Growth of ZnOx:Al by high-throughput CVD at atmospheric pressure

Aluminum doped zinc oxide films (ZnOx:Al) have been deposited on a moving glass substrate by a metalorganic CVD process at atmospheric pressure in an in-line industrial type reactor. Tertiary-butanol has been used as an oxidant for diethylzinc and trimethylaluminium as the dopant gas. The effect of the deposition temperature (from 380 to 540 °C) on the deposition rate has been investigated by a numerical code, where a gas phase reaction among tertiary-butanol and diethylzinc is assumed to occur. The structural (crystallinity and morphology) properties of the films as a function of the deposition temperature have been analyzed by using X-ray diffraction and Scanning Electron Microscopy. A maximum growth rate of ∼11 nm/s was found at a deposition temperature of 480 °C, for which ZnOx:Al films show (002) preferential orientation, good crystalline quality and a naturally rough surface. ZnOx:Al films deposited at 480 °C are also highly conductive (R<10 Ω/□ for film thicknesses above 1050 nm) and transparent (>85% in the visible range). These films have been used as front transparent conductive oxide layers in p i n a-Si:H solar cells, achieving an initial efficiency approaching 8%.

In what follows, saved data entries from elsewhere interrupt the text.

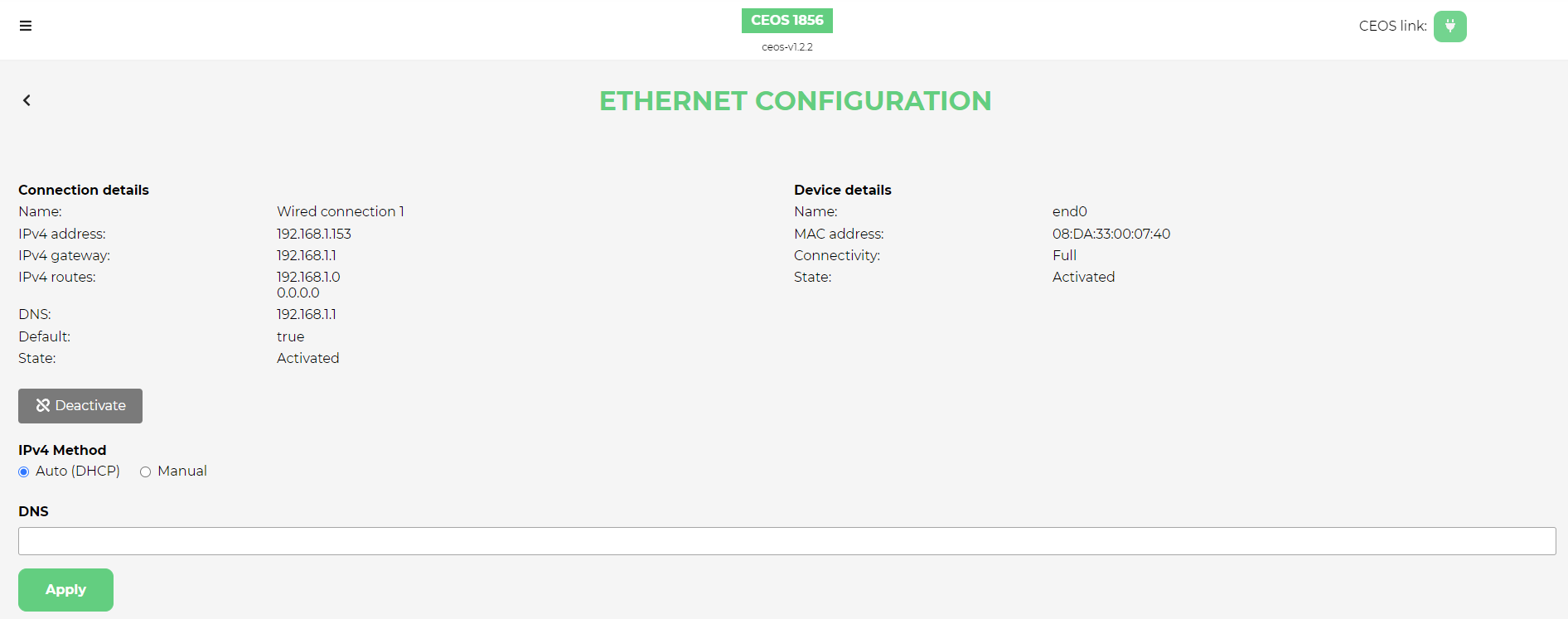Screen dimensions: 1568x619
Task: Click the 0.0.0.0 IPv4 route entry
Action: 298,293
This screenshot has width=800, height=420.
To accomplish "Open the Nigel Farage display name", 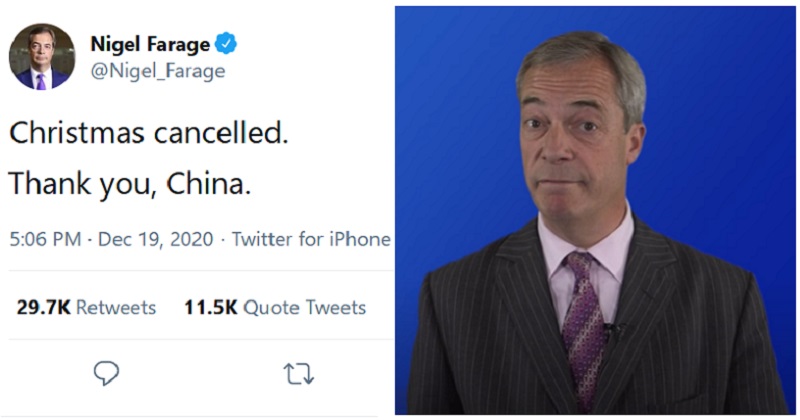I will point(150,44).
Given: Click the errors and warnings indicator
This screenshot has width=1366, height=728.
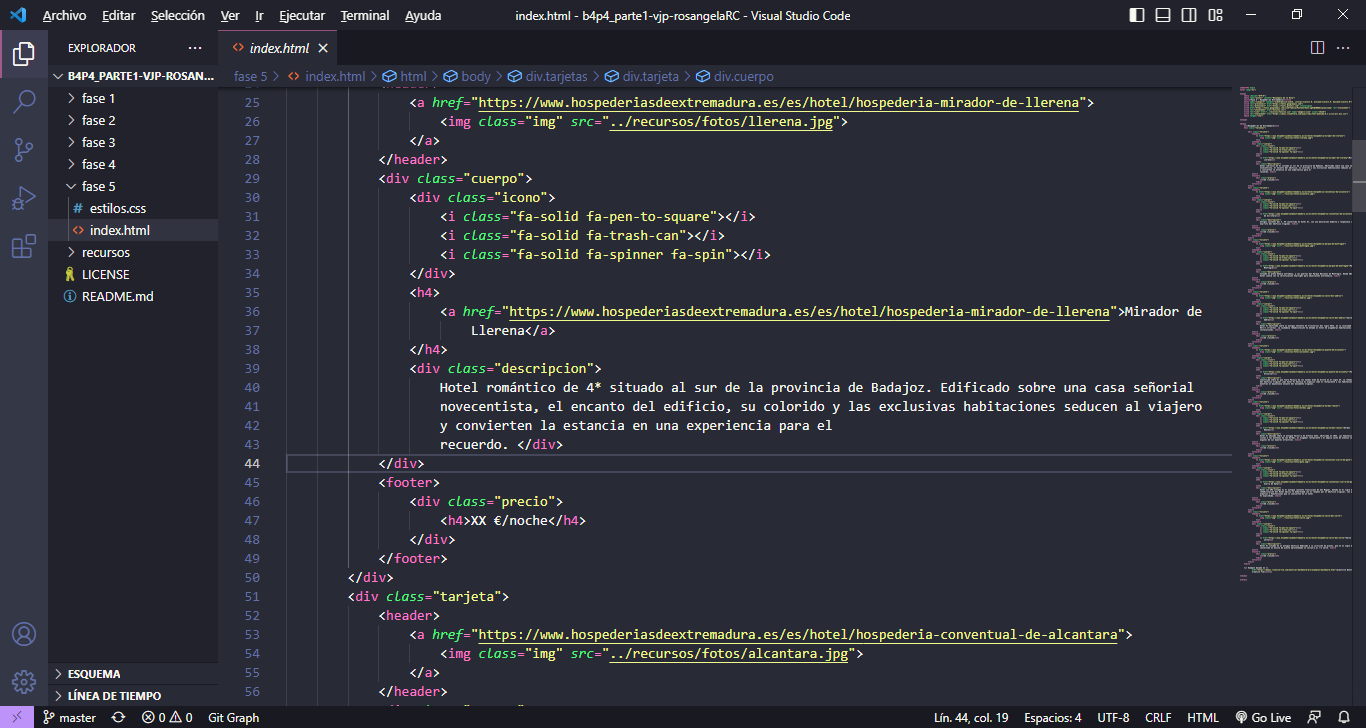Looking at the screenshot, I should coord(168,717).
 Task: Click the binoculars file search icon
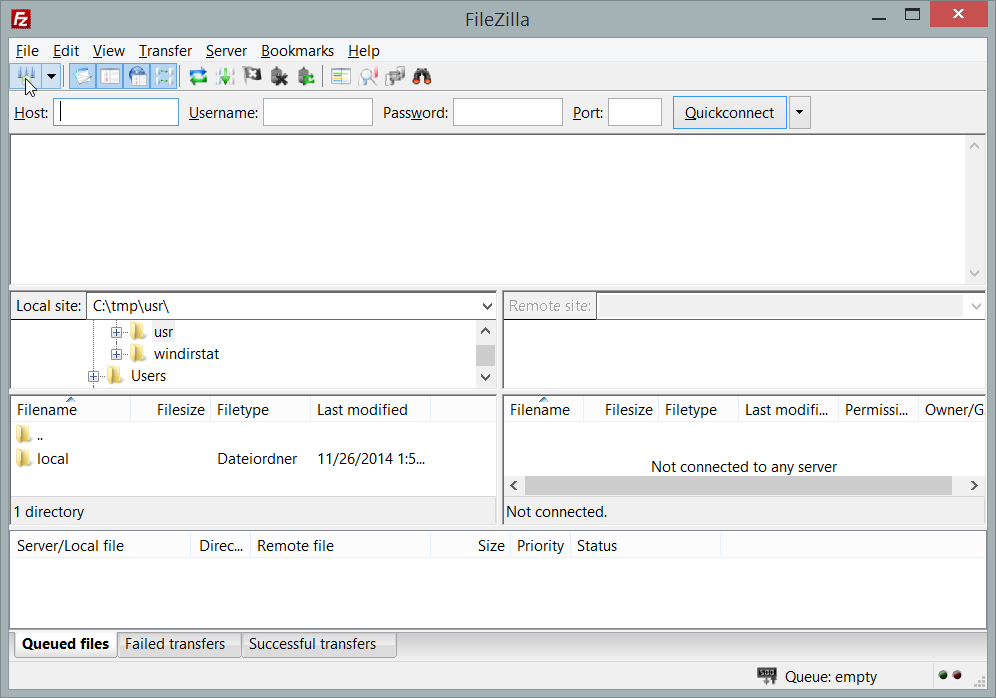(422, 76)
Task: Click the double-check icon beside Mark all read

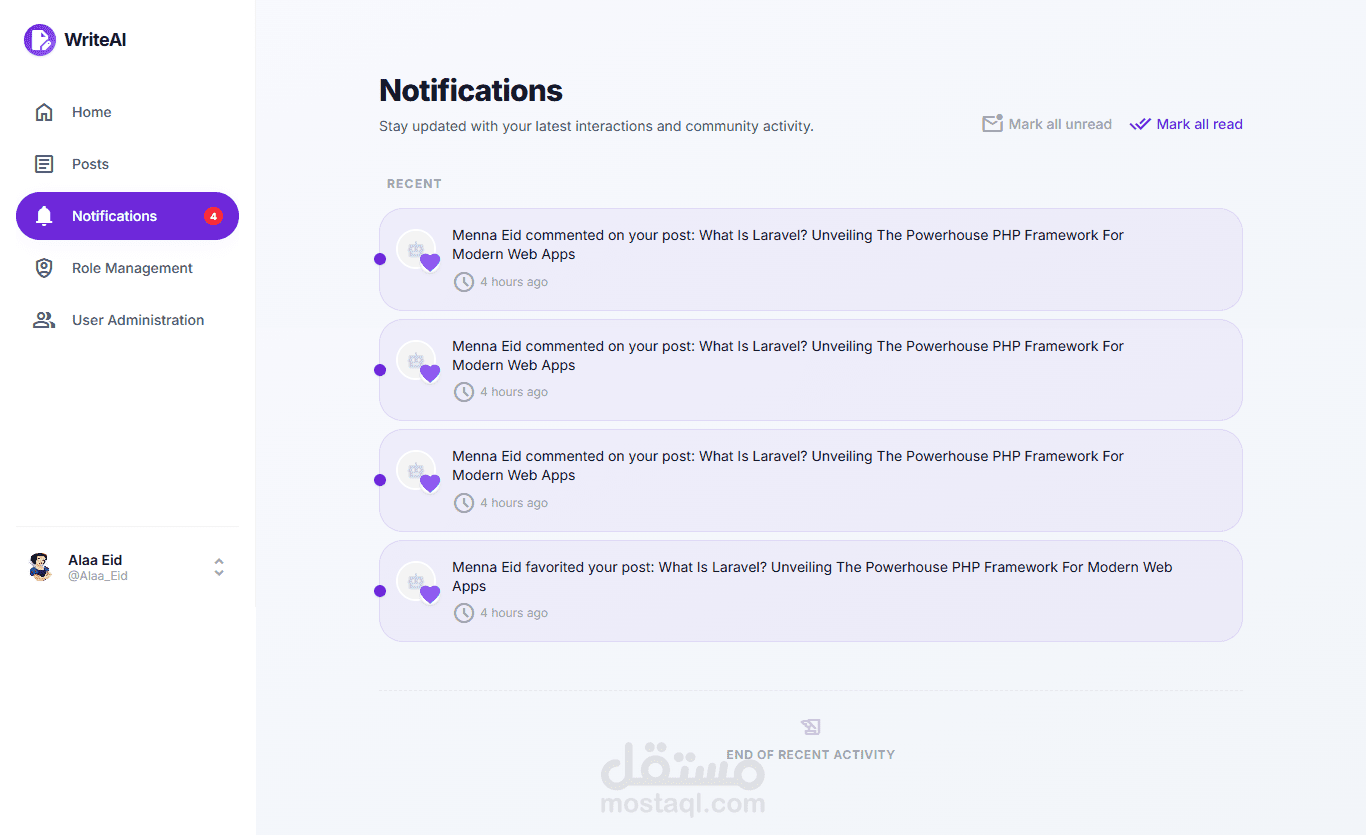Action: (x=1140, y=124)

► ZnOx:Al is deposited on a moving glass by an industrially scalable MOCVD at atmospheric pressure.
► Film growth as a function of deposition temperature has been investigated.
► Maximum deposition rates of ∼11 nm/s are found at a deposition temperature of 480 °C.
► ZnOx:Al films deposited at 480 °C are highly conductive and transparent.
► a-Si:H solar cell has been deposited on this material, with an initial efficiency approaching 8%.